From the top down, the hour markers and hands are easy to see. This is true any time of day, by the way, thanks to excellent dive-ready lume. Telling time, or depth, is no problem when the lights go out.
The wrist shown here measures just under 7″, and as you can see, the Sub Auto is sized just about perfectly for it. Thanks to the notched sections in the bottom part of the case, the watch very much looks and feels like an impressive but not imposing addition to the wrist.
One of the ways you can gauge the level of precision and quality in a watch is by how clean and well-aligned the dial is. Like most of the Hamilton’s I’ve worn in the past 5 years, the Sub Auto is made as well as you’d expect a Swiss watch to be. This is especially true when you consider the entry-level luxury price of around $500. Under close scrutiny, aided by $2,500 in camera and lighting equipment, you can see every nook and cranny on the Sub Auto, and it all looks good.
This is also true of the rest of the exterior. The crown itself is machined with near-perfection, and the crown, screw-down mechanism, and uni-directional rotating bezel all operate with precision. The bezel moves with a satisfying click as it snaps into place and remains there securely. The 12 o’clock position has a well-lume’d dot, as do the hands and hour markers.

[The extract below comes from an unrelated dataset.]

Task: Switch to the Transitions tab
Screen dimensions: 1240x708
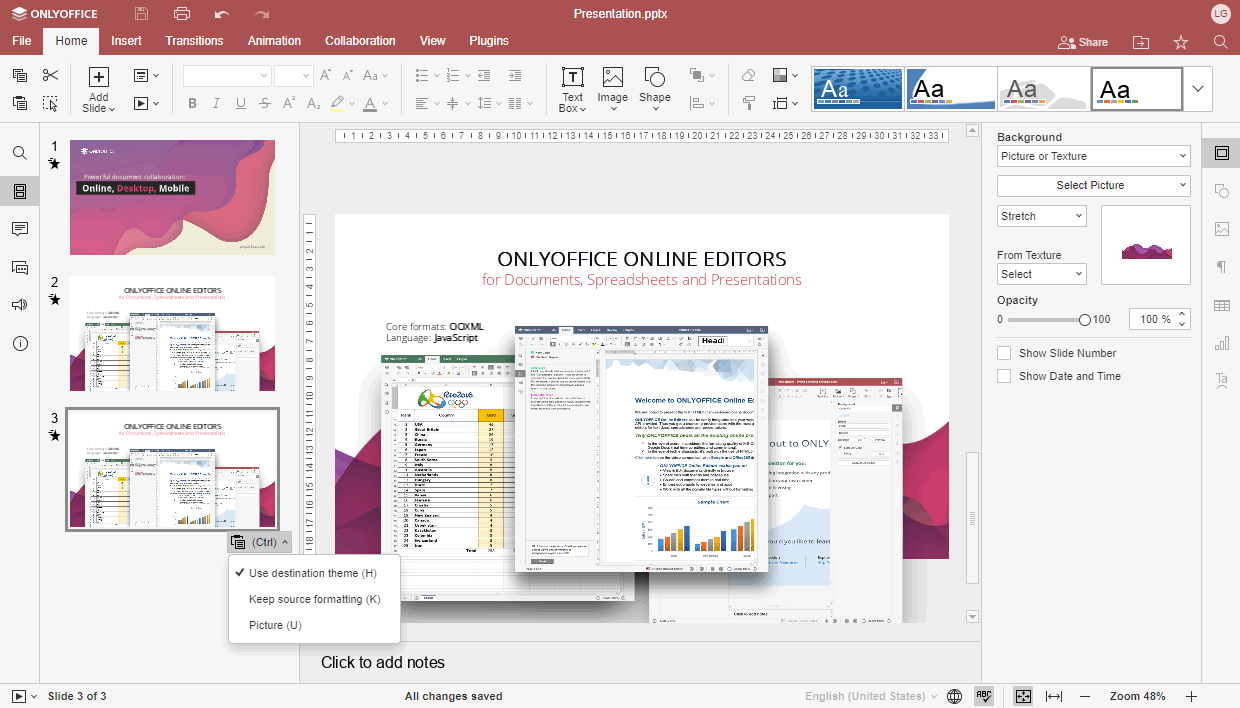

The screw-down crown is part of what empowers the Sub Auto to achieve 300m of water resistance. This level of resistance ensures the Sub Auto is a good companion when swimming, snorkeling, and shallow-diving. It’d also do fine in a hot tub. Ensure the screw-down crown is actually screwed down whenever you submerge it (the Cadence Buccaneer met an unfortunate end due to the screw-down crown being wide open).
The Sub Auto does not have the usual exhibition caseback, instead further bolstering its dive-chops by opting for a stainless steel caseback. Engraved on to the caseback is a Manta Ray, which boldly stands out against the textured background.
You can see the case and lugs are connected via four screws, which facilitate easyish changing of the integrated strap.
The strap is a heavy-duty rubber strap with an equally as heavy-duty stainless steel buckle. It’s a good quality strap that’s comfortable to wear, and from what I can tell, is quite colorfast as well.
Replacement OEM straps are a bit more expensive than aftermarket straps, but they don’t need to be replaced often. Even with regular wear, the original strap should last for a few years before needing replacement.
The ETA 2824-2 Automatic Movement
When it comes to movements, the general rule of thumb is that quartz movements are almost always inferior to mechanicals (with a few exceptions), and that Swiss-made automatics are the best of those. Depending on how you view things, there’s a fair bit of truth to that perspective.
ETA movements power millions of watches from dozens of brands. The 2824-2, with date display, is perhaps one of the most commonly used Swiss-made automatics around. It’s reliable, accurate to within +/- 12 seconds per day, and beats at 28,800 bph. The near-seamless movement of the second’s hand stops when the crown is pulled (aka, it hacks), and owners can expect decades of trouble-free life out of it assuming it is serviced every 5-7 years.
For a watch like the Sub Auto, the 2824-2 is a basic-but-dependable choice of a movement that’s hard to fault.
The Sub Auto is a Great Choice for a Dive Watch
I’m doing an upcoming list on dive watches, and so I’m getting my hands on as many divers as I can. Up next is the Citizen Promaster, which is a real serious diver that helps give perspective on just how extreme a diver can go in the pursuit of pressure-performance.
Next to the Citizen, it’s clear that the Sub Auto isn’t that kind of diver. While it does boast an acceptable level of water resistance, the Sub Auto is meant to be as aesthetically pleasing as it is dive-capable. All but the most hardcore of actual divers out there will appreciate the Sub Auto’s blend of dive-focused build quality and properly good-looking aesthetics.
This is a watch I’d wear almost anywhere, from the office to the beach, and it’d look perfectly appropriate the entire time. Definitely recommended.